Yes, but: Politics now are very different than they were in the early 1990s, when both parties had many deal-making moderates in their midst and fiscal deficits were a front-of-mind political issue.
- It is less clear how today's voters, and the members of Congress who represent them, will react to the surge of debt service costs over the next few years.
2. What to watch: Immigration surge
Illustration: Annelise Capossela/Axios
There was a stunning update to the CBO's economic projections that you might have missed.
What's new: The nonpartisan agency now expects GDP over the next decade to be $7 trillion above what they anticipated last year, and revenues $1 trillion greater β resulting in a smaller deficit than previously estimated.

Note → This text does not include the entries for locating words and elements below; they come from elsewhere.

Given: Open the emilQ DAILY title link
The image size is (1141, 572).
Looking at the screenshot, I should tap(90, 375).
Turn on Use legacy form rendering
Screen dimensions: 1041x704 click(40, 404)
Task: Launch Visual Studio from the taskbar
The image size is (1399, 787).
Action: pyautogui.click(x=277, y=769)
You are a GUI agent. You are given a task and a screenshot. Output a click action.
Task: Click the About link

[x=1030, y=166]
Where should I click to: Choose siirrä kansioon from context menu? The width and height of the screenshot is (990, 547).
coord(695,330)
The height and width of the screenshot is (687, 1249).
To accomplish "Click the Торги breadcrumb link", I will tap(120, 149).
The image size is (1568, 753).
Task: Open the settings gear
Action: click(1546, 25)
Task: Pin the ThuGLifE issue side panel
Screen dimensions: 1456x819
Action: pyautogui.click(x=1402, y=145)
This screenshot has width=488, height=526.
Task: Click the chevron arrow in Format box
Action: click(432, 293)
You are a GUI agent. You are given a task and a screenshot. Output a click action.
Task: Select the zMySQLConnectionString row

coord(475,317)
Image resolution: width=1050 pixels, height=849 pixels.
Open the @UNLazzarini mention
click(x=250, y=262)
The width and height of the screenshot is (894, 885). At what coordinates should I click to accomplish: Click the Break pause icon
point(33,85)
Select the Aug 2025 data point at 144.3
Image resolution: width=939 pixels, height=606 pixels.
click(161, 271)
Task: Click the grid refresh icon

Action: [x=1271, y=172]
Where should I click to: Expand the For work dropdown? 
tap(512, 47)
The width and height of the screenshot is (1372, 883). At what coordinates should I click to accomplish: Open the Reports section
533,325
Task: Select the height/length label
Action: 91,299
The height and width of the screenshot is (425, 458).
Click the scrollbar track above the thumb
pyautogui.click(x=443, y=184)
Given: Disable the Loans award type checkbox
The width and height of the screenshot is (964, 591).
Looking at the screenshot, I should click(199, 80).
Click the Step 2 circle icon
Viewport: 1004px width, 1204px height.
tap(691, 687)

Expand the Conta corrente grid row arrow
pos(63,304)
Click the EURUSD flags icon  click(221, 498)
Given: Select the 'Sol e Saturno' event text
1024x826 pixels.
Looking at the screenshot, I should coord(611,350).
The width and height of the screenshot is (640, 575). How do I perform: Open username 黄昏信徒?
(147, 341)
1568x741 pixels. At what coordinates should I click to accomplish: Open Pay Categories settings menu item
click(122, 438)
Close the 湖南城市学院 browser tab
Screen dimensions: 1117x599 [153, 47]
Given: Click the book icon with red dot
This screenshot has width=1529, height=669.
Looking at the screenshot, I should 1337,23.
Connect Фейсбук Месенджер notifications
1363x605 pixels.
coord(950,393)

- The overwhelming reason: More people are expected to be working, thanks to higher rates of immigration.
By the numbers: The CBO projects the labor force in 2033 will grow by 5.2 million people, "mostly because of higher net immigration," Swagel told reporters.
- "More people, more workers, a larger economy β and from there, there are budgetary effects," he said.
The backdrop: Economic policymakers have recently acknowledged that the rebound in immigration to rates closer to pre-COVID levels has helped fill the gap between the high demand for workers and the supply of them.
Fed chair Jerome Powell told "60 Minutes" in an interview that aired Sunday that over time, the "U.S. economy has benefitted from immigration."
- "[F]rankly, just in the last year, a big part of the story of the labor market coming back into better balance is immigration returning to levels that were more typical of the pre-pandemic era," Powell said.
What to watch: Swagel noted that the agency is unsure whether the current immigration surge will stick, noting that future legislation could potentially curb the flow of people into the U.S.
- "It's hard to know, sitting here today, how long this immigration surge lasts," Swagel said. "It's a key source of uncertainty in our projections."